Rail-trail planners closed at the end of June on a key land purchase: the large lot containing the old rail bed from East Broad Street near the Multi-Modal center to Wilkerson Street. (It cost almost $1.3  million, but a Federal Transportation Administration grant covered more than $785,000 of that, with SPLOST 2005 funds covering the rest.) The tract stops where the former river bridge, demolished in 2000, carried the rail line over Wilkerson Street and the North Oconee River into Dudley Park. Its acquisition has been the most daunting of the entire trail section inside the Loop, so the purchase is an exciting step forward for the whole project.
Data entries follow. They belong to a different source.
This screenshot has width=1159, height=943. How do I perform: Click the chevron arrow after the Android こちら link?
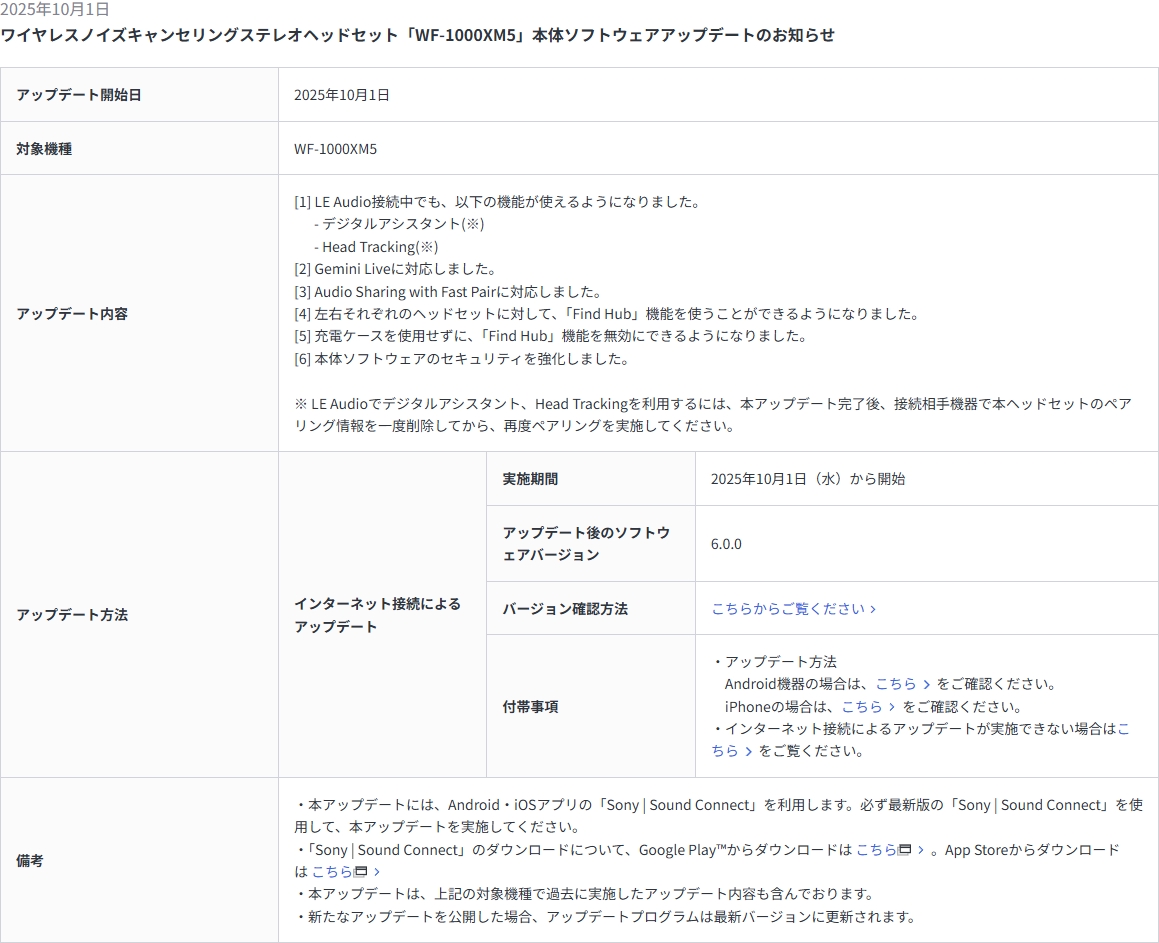click(927, 685)
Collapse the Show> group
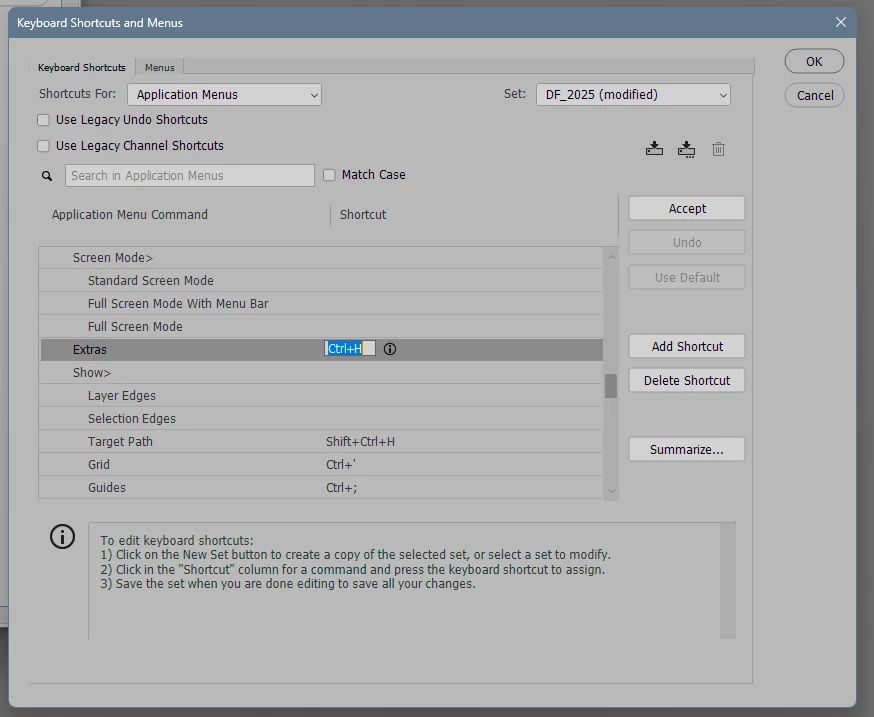This screenshot has height=717, width=874. 92,372
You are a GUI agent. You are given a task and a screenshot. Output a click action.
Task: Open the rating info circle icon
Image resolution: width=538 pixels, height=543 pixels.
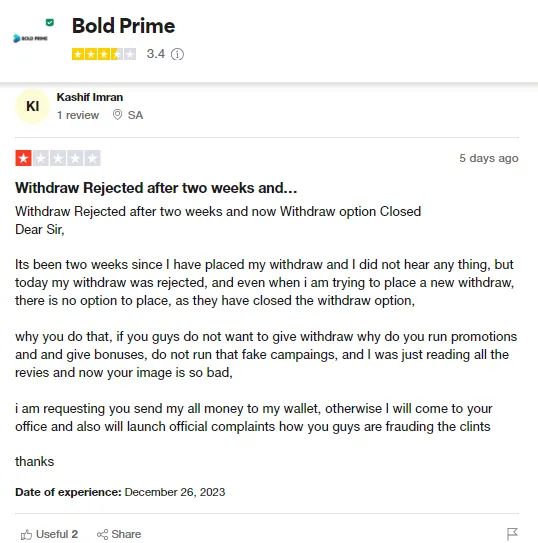point(177,54)
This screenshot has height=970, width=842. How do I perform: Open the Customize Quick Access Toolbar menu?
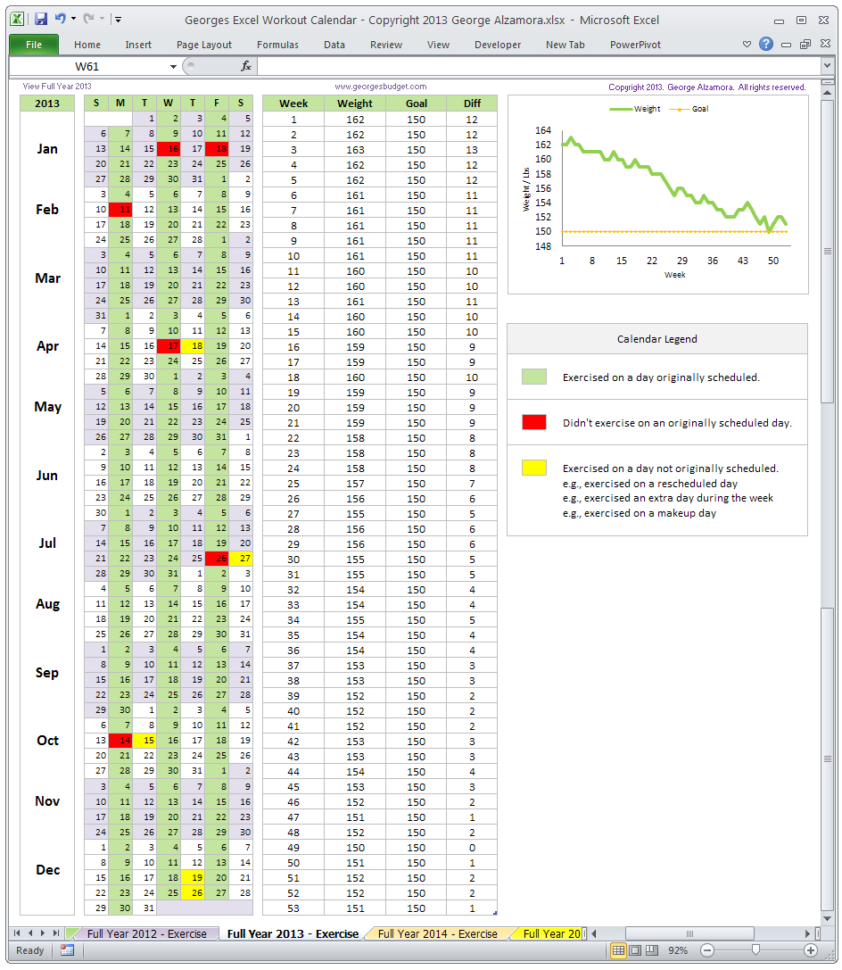point(117,19)
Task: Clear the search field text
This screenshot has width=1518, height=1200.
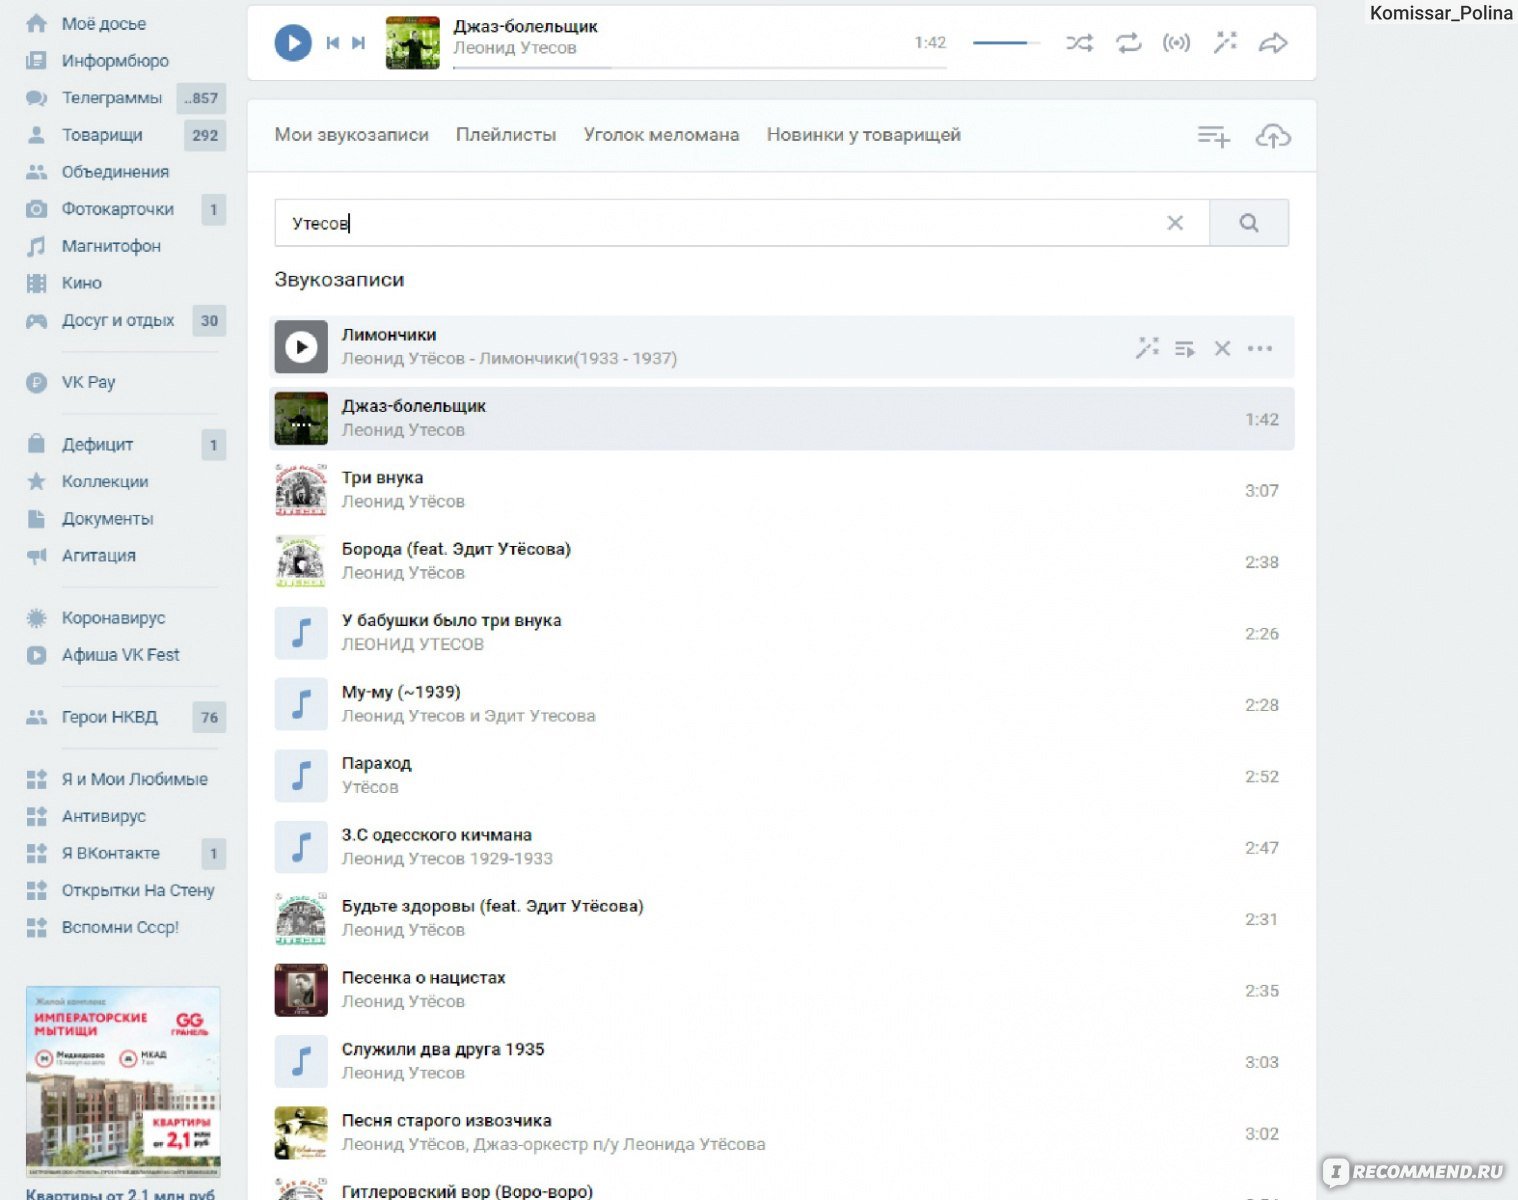Action: tap(1175, 223)
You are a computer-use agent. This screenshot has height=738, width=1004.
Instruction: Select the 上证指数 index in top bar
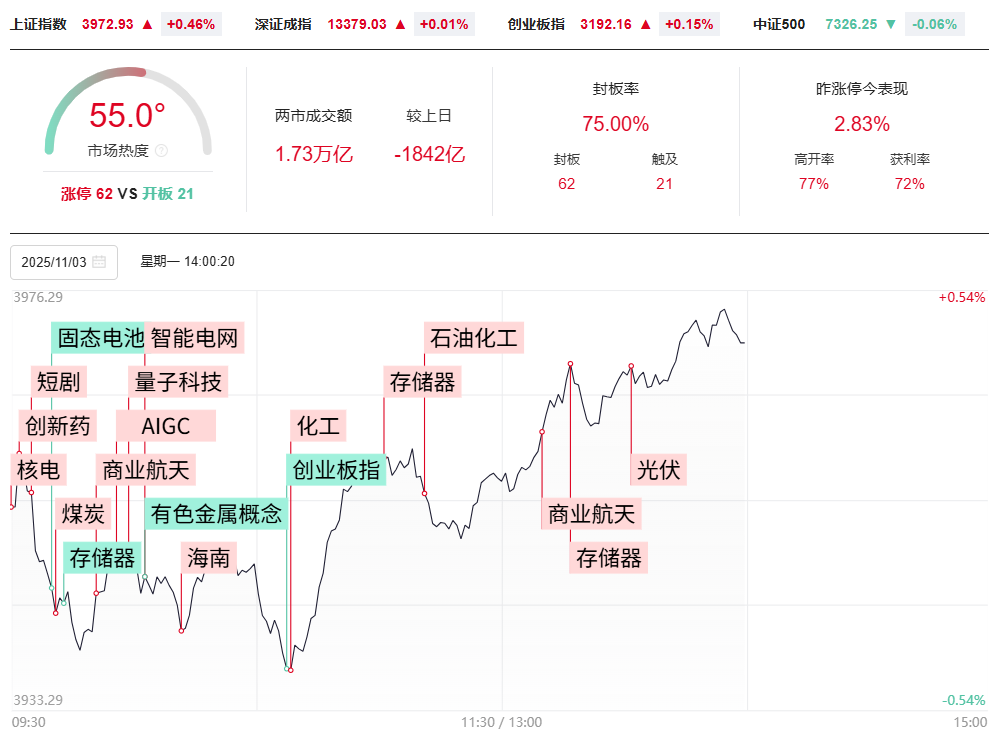[x=39, y=24]
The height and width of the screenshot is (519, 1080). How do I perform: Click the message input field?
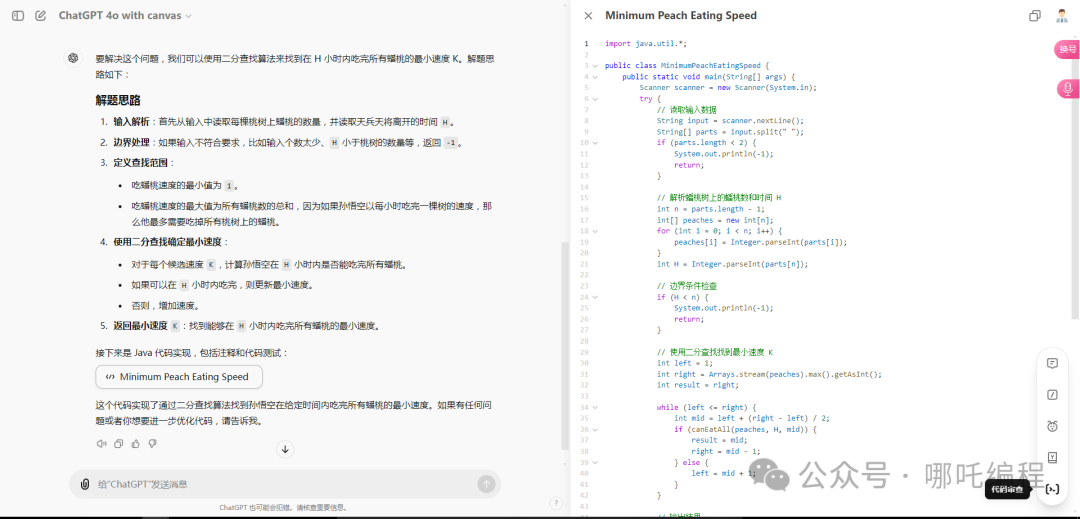point(280,484)
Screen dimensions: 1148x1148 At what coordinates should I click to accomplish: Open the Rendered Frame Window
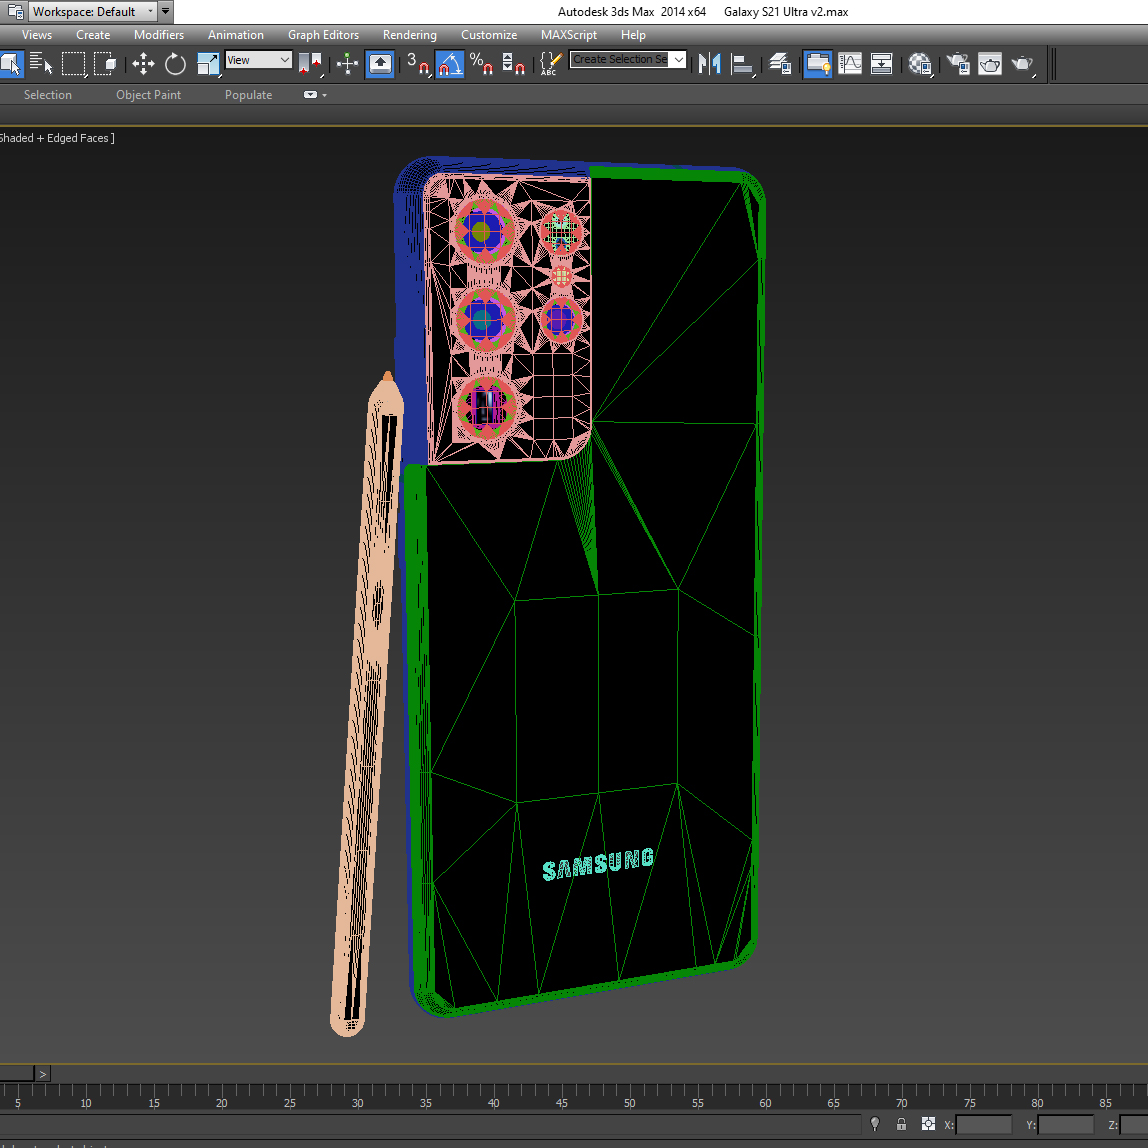pos(990,64)
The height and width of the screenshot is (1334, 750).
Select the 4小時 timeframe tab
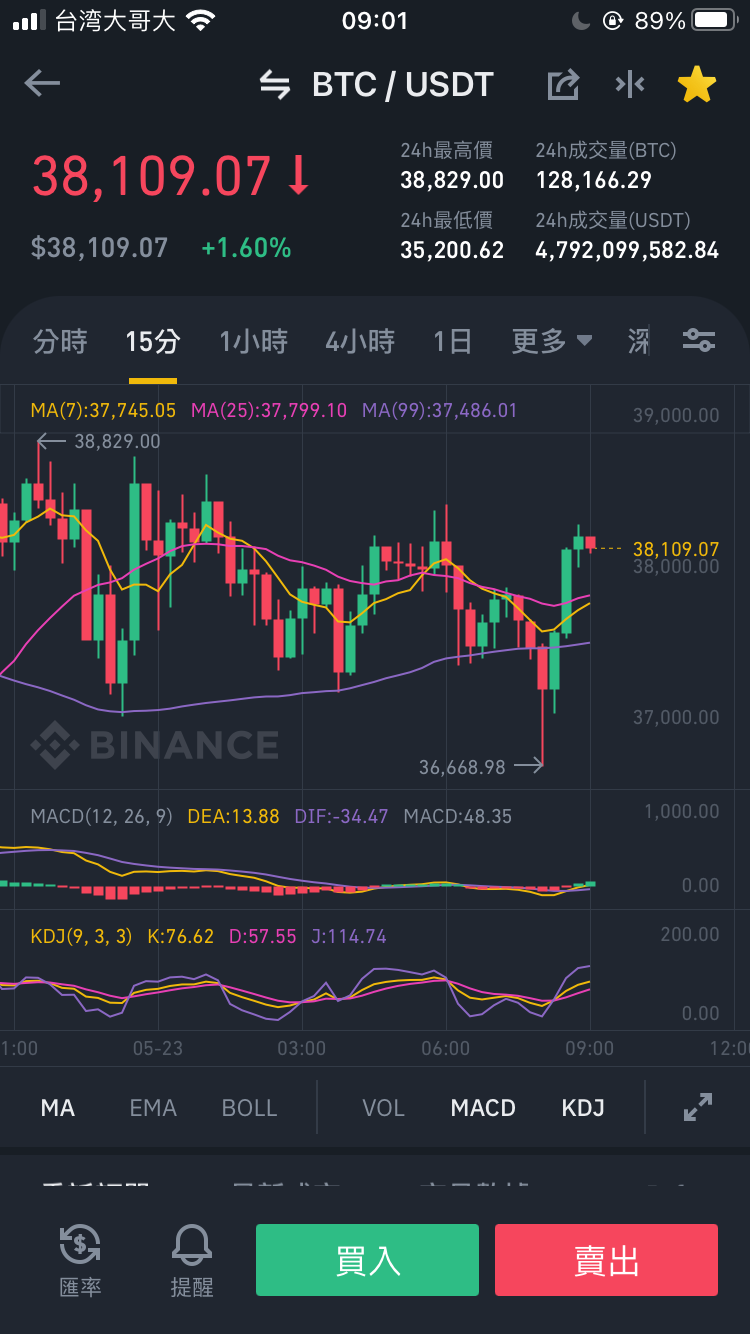[x=360, y=341]
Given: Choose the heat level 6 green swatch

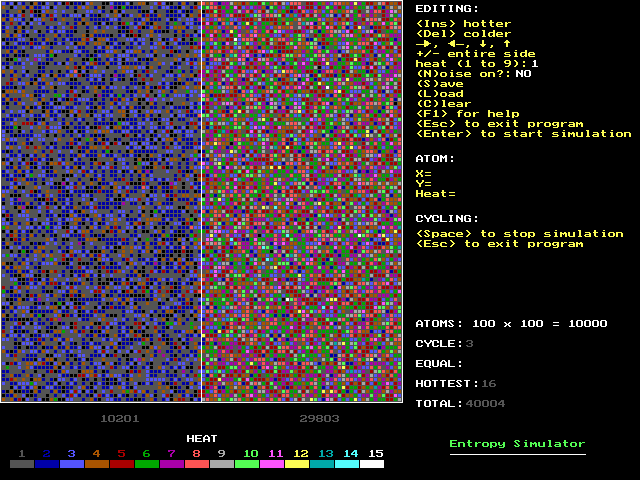Looking at the screenshot, I should [x=147, y=464].
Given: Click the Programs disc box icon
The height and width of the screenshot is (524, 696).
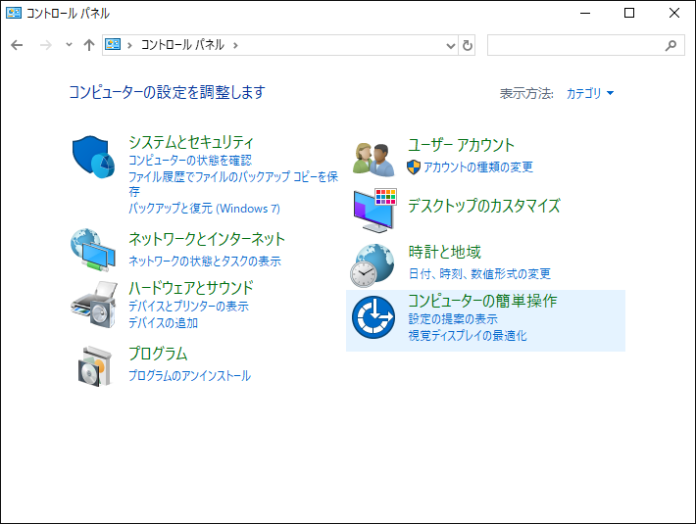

Also daunting for rail-trail planners is the task of getting the trail across the river and, just east of that, Trail Creek. Having been demolished, the river bridge is completely missing except for some pilings. And the remaining Murmur Trestle over Trail Creek—so named because a photo of it appeared on that R.E.M. album—has stood un-maintained since its eastern end (near Poplar Street) was torn down the same summer as the river bridge. All along, the trestle has inspired the rail-trail project by offering a level route over steep topography into downtown.

While rail-trail planning has progressed, however, the trestle has apparently deteriorated. A structural engineer’s report to the SPLOST “user group” on the project indicated that it’s very unlikely the trestle can now support the path, according to user group member Mike Wharton of the ACC Leisure Services Department. But grappling with the fate of the trestle has taken up tremendous time and energy within both the SPLOST user group and the ACC Rails-to-Trails Committee. “At the end of the day, somebody’s got to sign off and say it’s safe to use,” says ACC Commissioner Andy Herod, who now chairs the citizen committee. “If you could save it and use it for the rail-to-trail, that’s great,” he adds, “but I think the ultimate determination is going to be, ’Is it safe to use?’”

None of the issues are easy. If the trestle cannot remain, citizens involved in the user group and committee have expressed a strong preference for a steel structure that emulates the look of the trestle. Options involving keeping the trestle while building a new structure have been explored, Wharton says, but they would be neither simple nor cheap. The most feasible construction option at the best price is to use modern materials like steel, Wharton says. “And then from there,” he asks, “is there a significant tradeoff in cultural importance that makes it worth doing something different?”

“There’s the local, cultural, music scene aspect of it, and then there’s the practicality,” Herod says. The level route is critically important to a successful trail, after all. He adds, “It’s something that we are very sensitive to, but at a certain point it’s going to come down to, ’What is more important to you?’”

For former committee chair (and ex-Commissioner) Carl Jordan, an equally important question facing the rail-trail project is which direction to build it in: from downtown outwards or from the Loop in? The first option would involve more expense in going a much shorter distance—just from downtown to Dudley Park—but Jordan sees great value in connecting the two via a river bridge with stunning views. Since full build-out of the trail inside the Loop will have to wait for future funds (perhaps from SPLOST 2010), the question is a significant one.

None of these questions are settled yet, but the the user group will make official recommendations to the Mayor and Commission when the project goes to a work session some time this fall or winter after review by the State Historic Preservation Office, Wharton says. The rail-trail committee has discussed holding a public forum on the project some time after the work session, and interested parties have been hoping to watch the project move forward. Because it involves the historic trestle, Athens-Clarke Heritage Foundation director Amy Kissane says she’d like to see more public involvement. “I feel strongly that SPLOST projects that involve significant resources in the community deserve public input beyond a small SPLOST committee,” Kissane says.